I want to use a "listen-before-talk" approach to transmit data from sensors connected to a transmitter and receiver pair to a MCU connected to a transmitter and receiver, which means that the sensor will only transmit data once it has been asked to do so by the MCU, but the problem I'm having is that my receivers will have no way of knowing if the information it's receiving is from one of my transmitters or from some other 433 transmitter in the area.The receiver I want to use has a product description here which seems to suggest there may be a method of pairing up my transmitters and receivers but how? If I transmit transmitter ID information e.g if the transmitter is transmitting 4 bits, I make the first two bits always "11" so the receiver knows that the information is from one of the transmitters it should listen to would I then be able to filter data I don't want on the AVR?
Those types of transmitters and receivers only work on a single channel. The receivers usually employ a form of active gain control (AGC), so will increase the gain until something (usually noise) is received. The gain is reduced to an appropriate level when a transmission starts.

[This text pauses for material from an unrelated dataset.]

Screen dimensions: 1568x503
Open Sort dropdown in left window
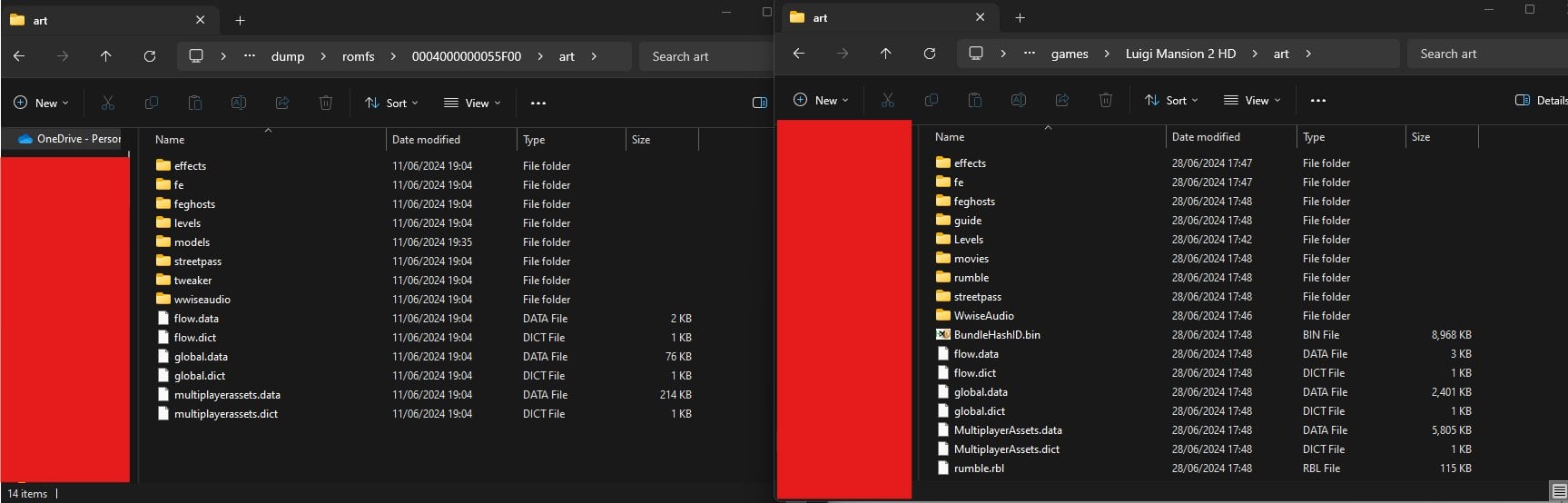[x=391, y=104]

Generally best practice is to:
- Agree on a bit rate between the two systems (e.g. 4800bps). Generally receiver/transmitter pairs will give you some guidance on these.
- Transmit a preamble of 10101010 (generally somewhere between 8 and 40 bits) before starting the main transmission. This has two purposes - it allows the AGC to settle at a good point, and can be detected by the microcontroller so it is aware that a transmission is starting.

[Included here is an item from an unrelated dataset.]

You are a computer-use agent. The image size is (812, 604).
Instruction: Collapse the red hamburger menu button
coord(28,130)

- Transmit a sync word e.g. 0xD5F7, and only listen to packets which have the correct sync word. The length of the sync word varies.

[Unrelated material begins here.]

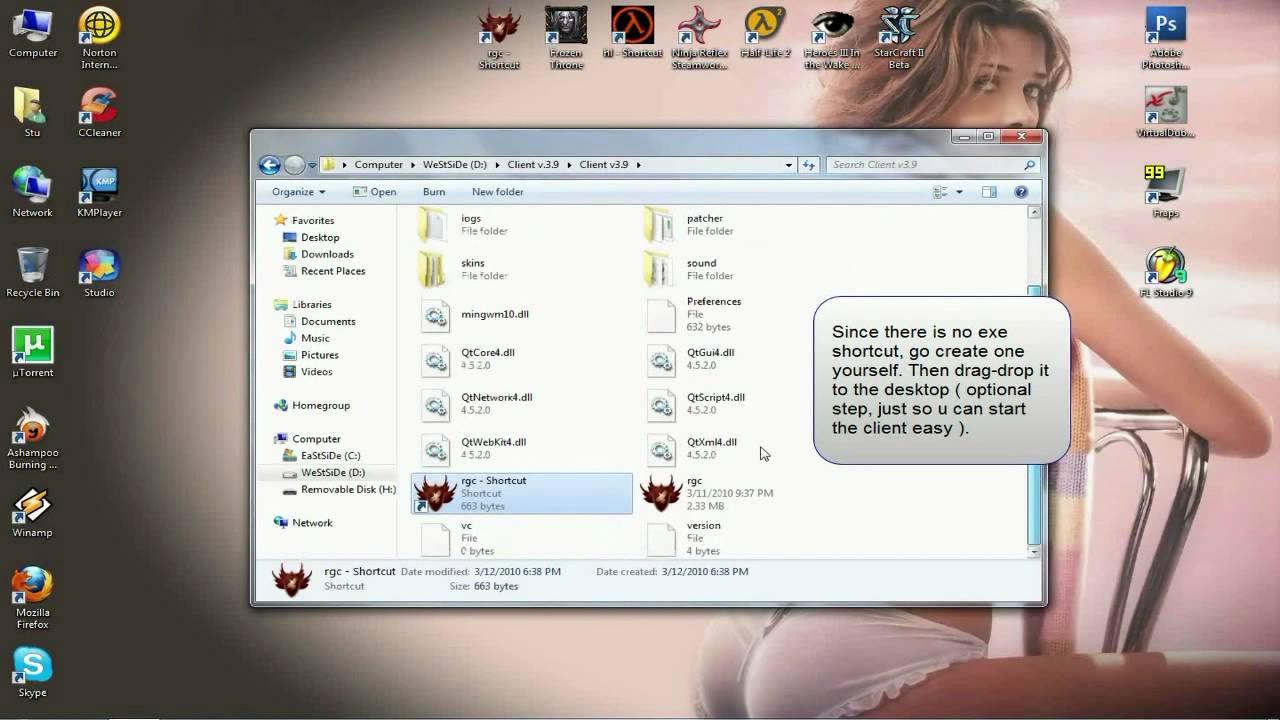Click the Search Client v3.9 field
The image size is (1280, 720).
925,165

- Use the rest of the data packet to detail the address, direction, and data.
I have found that the VirtualWire library for the Arduino is actually a nice, clear example of how to go about this. Maybe take a look, even if you are working with another microcontroller family.
One further thing worth considering is the encoding of bits. You can just send a 1 as a 1 and a 0 as a 0. There are more complex schemes though. Manchester encoding ensures that each bit of data transmitted has at least one signal transition. This has two significant effects:
- Regardless of the data sent, there will be an equal number of highs and lows sent. This means the AGC can work properly and there is no DC bias to the signal.
- As there is a transition for each bit, it is easy to recover the clock from the signal even if it is not known. This really means you transmitters no longer have a need to use an external crystal - the internal oscillator is accurate enough.